═════ GIVEN RECORDS ═════

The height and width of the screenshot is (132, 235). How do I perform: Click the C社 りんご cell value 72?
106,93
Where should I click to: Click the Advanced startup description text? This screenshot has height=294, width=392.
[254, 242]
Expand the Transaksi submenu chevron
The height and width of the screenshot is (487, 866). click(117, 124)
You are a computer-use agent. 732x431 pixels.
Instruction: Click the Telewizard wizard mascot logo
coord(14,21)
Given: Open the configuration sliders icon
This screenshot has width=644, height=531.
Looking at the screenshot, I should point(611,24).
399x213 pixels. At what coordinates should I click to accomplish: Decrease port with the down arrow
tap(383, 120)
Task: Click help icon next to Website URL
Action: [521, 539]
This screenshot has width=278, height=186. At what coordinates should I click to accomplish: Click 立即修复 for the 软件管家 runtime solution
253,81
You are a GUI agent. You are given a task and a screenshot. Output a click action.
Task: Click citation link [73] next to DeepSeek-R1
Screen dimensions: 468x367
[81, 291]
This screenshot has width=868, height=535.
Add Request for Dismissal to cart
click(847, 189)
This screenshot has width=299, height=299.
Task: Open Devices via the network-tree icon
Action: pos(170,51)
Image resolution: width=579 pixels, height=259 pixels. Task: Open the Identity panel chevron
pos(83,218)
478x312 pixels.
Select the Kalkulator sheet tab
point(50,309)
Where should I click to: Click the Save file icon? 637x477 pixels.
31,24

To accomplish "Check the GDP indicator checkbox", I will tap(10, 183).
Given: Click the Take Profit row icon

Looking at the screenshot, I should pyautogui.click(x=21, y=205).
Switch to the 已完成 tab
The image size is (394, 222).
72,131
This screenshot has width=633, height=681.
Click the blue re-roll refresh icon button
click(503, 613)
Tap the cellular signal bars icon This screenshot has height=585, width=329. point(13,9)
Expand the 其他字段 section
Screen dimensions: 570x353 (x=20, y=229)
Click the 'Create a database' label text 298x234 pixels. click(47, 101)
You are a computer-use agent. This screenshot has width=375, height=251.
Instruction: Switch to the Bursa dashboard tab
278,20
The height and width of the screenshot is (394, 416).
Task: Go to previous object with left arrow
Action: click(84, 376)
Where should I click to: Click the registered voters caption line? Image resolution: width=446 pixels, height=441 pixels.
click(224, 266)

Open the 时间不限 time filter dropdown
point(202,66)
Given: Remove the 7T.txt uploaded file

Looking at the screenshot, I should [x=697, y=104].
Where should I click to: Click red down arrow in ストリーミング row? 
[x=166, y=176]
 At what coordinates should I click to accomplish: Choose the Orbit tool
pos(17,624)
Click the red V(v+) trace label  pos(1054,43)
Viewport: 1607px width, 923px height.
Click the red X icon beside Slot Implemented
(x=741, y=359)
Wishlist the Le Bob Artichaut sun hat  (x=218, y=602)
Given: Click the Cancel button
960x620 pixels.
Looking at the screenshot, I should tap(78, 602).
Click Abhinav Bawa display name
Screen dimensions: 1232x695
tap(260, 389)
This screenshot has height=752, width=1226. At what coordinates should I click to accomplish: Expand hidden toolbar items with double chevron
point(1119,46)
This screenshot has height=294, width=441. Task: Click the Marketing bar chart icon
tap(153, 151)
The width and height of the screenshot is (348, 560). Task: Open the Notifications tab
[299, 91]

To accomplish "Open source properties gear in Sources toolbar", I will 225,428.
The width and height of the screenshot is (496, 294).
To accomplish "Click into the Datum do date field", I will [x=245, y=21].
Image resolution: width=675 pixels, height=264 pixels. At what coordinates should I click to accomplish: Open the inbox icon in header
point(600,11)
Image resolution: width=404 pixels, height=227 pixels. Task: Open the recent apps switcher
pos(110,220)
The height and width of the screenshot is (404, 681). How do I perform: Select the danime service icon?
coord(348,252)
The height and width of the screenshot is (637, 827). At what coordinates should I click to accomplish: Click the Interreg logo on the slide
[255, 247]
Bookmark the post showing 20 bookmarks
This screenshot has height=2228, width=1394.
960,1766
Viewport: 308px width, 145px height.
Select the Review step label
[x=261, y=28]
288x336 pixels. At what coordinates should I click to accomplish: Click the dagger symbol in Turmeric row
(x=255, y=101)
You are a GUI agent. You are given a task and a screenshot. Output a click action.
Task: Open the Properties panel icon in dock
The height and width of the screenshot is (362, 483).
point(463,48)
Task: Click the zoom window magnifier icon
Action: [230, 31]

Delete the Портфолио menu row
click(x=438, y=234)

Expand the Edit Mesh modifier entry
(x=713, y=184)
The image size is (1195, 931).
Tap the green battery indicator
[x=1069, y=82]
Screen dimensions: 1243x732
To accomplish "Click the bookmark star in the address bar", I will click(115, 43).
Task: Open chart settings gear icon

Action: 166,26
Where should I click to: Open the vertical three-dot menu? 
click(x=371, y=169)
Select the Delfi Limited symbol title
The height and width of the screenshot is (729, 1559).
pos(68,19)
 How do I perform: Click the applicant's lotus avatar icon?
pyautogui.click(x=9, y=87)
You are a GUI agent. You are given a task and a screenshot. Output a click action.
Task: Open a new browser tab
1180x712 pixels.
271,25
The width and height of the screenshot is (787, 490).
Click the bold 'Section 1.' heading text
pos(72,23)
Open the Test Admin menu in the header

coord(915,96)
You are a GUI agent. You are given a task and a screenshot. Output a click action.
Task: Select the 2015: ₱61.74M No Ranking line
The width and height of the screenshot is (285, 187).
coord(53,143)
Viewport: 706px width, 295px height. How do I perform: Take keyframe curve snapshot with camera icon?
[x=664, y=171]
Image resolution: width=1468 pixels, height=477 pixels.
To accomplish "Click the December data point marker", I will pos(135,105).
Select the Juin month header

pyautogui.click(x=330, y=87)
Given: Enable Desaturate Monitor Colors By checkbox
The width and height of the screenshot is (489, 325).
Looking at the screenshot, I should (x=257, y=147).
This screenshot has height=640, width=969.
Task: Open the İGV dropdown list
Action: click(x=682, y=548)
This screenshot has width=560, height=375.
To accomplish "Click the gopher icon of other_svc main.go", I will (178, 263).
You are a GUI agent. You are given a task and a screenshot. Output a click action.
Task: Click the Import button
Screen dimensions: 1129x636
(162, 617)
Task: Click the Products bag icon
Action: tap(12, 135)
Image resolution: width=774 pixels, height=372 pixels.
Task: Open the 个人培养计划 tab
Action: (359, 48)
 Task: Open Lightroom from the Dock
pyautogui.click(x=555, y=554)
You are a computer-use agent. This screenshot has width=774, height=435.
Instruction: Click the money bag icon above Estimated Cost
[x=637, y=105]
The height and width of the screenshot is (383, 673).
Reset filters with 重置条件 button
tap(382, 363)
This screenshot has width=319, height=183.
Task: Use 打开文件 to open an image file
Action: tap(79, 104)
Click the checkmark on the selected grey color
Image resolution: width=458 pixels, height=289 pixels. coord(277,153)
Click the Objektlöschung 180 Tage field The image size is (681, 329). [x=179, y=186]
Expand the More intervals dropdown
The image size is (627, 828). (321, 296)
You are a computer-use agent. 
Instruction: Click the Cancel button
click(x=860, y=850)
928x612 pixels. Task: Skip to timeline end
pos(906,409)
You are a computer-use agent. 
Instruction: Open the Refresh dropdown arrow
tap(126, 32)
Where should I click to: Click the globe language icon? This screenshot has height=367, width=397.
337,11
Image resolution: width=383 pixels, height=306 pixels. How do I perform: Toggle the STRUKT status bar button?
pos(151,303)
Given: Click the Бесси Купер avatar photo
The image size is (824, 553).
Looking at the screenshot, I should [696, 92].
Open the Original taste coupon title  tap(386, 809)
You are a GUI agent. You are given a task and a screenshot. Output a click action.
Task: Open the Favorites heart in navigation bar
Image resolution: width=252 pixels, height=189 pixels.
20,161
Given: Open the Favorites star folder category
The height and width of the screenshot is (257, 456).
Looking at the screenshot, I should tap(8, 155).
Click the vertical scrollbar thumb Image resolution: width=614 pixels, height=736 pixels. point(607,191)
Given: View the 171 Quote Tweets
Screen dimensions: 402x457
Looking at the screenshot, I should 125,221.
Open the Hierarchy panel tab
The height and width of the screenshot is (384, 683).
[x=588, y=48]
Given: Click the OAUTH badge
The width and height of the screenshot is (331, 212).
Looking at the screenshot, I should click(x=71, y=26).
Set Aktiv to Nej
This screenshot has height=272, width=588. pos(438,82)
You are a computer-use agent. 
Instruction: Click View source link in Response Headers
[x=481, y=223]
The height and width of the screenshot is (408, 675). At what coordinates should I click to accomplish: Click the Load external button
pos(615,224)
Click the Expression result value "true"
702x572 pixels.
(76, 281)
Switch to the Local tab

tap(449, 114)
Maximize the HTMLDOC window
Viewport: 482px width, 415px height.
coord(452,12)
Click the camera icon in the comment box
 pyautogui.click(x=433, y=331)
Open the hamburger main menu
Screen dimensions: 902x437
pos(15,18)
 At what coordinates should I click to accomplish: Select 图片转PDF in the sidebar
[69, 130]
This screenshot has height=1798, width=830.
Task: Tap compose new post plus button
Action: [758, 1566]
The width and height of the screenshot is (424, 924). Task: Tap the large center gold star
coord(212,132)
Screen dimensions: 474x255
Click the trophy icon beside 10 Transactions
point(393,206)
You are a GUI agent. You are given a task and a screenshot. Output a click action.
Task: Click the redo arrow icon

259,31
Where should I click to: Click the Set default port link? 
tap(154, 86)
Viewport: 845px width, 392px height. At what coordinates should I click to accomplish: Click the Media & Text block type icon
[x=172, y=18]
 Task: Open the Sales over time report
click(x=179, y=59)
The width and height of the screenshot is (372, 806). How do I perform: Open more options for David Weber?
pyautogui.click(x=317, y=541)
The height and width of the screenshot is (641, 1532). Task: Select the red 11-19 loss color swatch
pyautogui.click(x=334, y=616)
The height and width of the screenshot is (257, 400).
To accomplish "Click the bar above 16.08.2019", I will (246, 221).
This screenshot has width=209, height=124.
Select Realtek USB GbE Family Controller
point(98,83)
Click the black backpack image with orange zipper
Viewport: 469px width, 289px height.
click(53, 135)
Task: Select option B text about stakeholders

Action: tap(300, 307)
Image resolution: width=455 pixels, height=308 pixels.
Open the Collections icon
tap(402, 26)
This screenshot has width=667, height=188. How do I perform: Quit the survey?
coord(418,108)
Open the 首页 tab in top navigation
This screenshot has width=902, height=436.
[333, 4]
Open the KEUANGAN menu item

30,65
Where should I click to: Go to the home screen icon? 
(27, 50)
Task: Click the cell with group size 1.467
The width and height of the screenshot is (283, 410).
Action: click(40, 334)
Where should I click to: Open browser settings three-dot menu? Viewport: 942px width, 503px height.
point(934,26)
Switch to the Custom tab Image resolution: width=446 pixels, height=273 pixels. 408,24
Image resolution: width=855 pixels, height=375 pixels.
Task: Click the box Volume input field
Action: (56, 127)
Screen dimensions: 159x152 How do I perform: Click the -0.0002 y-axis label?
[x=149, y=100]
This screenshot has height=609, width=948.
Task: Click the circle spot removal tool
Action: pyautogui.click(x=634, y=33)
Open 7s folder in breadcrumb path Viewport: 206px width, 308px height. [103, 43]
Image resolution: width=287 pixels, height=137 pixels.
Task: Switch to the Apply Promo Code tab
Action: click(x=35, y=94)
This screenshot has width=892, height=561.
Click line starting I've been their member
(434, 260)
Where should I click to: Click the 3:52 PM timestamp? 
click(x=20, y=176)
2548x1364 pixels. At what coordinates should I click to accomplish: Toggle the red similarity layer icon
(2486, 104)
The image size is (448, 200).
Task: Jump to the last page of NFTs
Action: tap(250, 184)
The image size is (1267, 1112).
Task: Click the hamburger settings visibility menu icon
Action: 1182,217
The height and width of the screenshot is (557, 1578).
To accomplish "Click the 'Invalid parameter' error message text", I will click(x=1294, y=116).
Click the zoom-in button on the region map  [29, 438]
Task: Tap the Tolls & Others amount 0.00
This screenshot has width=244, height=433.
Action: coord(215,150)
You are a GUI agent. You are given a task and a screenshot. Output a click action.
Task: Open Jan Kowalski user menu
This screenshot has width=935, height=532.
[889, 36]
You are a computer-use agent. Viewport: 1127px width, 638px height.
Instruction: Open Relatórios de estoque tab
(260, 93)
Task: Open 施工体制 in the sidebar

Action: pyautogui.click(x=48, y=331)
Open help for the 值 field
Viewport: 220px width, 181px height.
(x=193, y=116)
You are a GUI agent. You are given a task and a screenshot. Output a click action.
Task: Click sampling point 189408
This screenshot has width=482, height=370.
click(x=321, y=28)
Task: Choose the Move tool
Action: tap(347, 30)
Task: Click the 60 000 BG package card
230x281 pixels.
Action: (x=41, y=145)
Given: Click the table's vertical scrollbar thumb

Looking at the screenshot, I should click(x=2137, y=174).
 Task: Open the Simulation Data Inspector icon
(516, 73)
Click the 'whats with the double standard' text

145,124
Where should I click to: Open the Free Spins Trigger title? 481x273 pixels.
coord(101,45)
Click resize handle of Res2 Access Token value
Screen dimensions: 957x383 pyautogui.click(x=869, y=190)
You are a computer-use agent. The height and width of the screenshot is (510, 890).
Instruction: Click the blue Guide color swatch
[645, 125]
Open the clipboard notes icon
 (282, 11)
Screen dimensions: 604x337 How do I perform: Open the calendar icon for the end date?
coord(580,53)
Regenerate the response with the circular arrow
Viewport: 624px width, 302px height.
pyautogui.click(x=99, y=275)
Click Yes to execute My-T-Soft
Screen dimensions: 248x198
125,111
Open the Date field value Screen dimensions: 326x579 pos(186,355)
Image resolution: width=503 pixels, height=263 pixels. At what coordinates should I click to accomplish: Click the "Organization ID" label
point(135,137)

═════

**PROBLEM DESCRIPTION**
What you return must be an exact retyping of the lines above starting at the line with "The image size is (394, 222)." and ending at the line with "Tap the cellular", and nothing besides.

**SOLVED EXERCISE**
The image size is (394, 222).
72,131
This screenshot has width=633, height=681.
Click the blue re-roll refresh icon button
click(503, 613)
Tap the cellular signal bars icon This screenshot has height=585, width=329. point(13,9)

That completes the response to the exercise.